- **Document excerpt**:
Some advisors may lament that behaviour, seeing it as yet another example of clients’ non-adherence to advice. But according to Doyle, the problem may boil down to a misalignment between advisors’ definition of risk and how clients actually see it.

“Do clients worry about standard deviation of returns? Hardly,” he said. “More likely, they are concerned about real life stuff, like running out of money in retirement or not having enough in their RESP to support their kids through university.”

While the financial services profession leans on concepts like downside risk, probability, and standard deviation, Doyle suggested that clients often don’t relate to that type of thinking. Consequently, advisors may not know how their clients will respond to a change in the markets.

Rather than speaking strictly in terms of returns and volatility, he said the industry has to use communication that encourages positive investment outcomes and promote emotional satisfaction among clients. That means recognizing that human beings don’t always think apply logical or long-term thinking, and are prone to making decisions based on instinct, emotions, and biases.

Because of that tendency, he said, investor risk appetite isn’t an unchanging investor trait, but one that changes over time. “A traditional KYC risk questionnaire completed during March of 2020 would likely generate a different risk profile than one taken during March 2021,” he said, noting how investors become risk-averse amid uncertainty and risk-seeking when times are good. “The degree of change for any investor will depend on many individual behavioural risk factors.”

- **Data section**:

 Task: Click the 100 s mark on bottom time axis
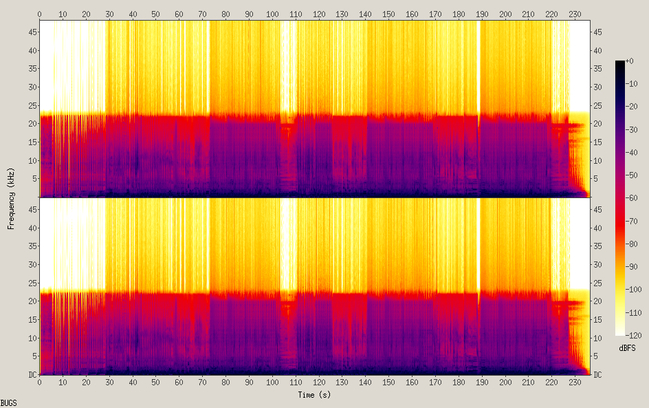click(x=272, y=382)
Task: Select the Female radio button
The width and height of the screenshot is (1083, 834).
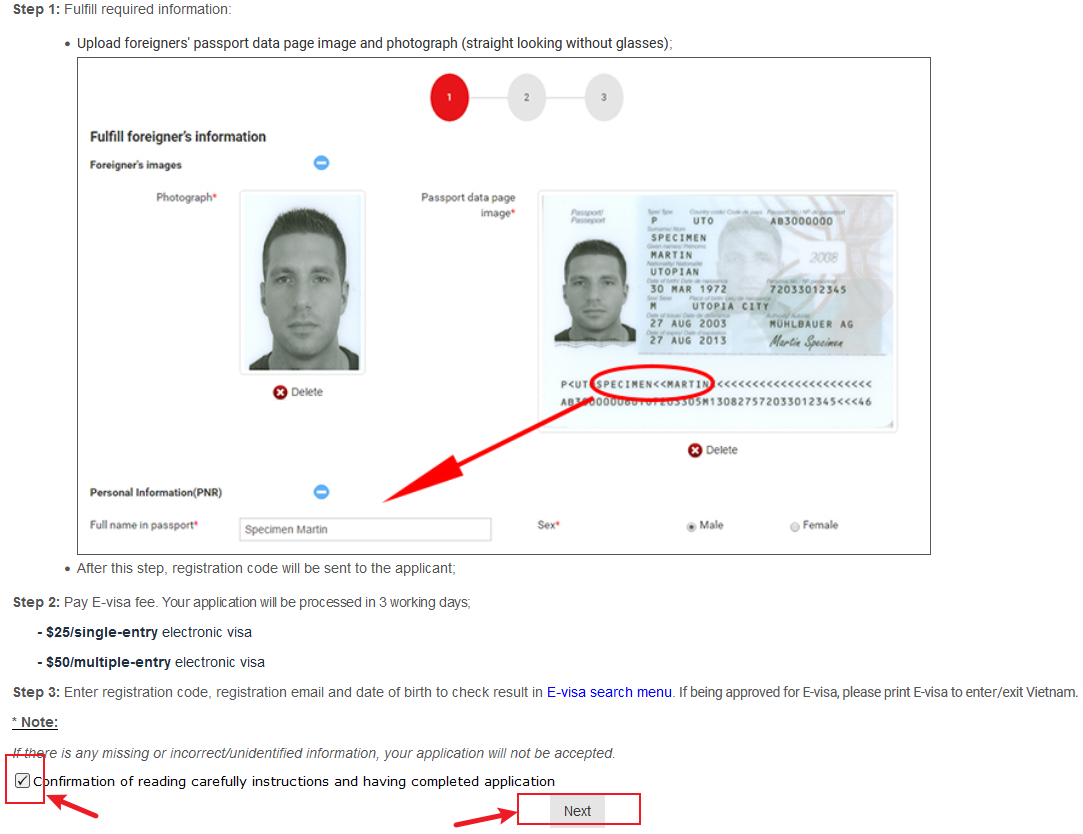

- **Work to complete**: In the excerpt on how clients perceive investment risk, what does Doyle say clients are more likely to worry about than the standard deviation of returns?

- **Complete output**: Running out of money in retirement or not having enough in their RESP to support their kids through university.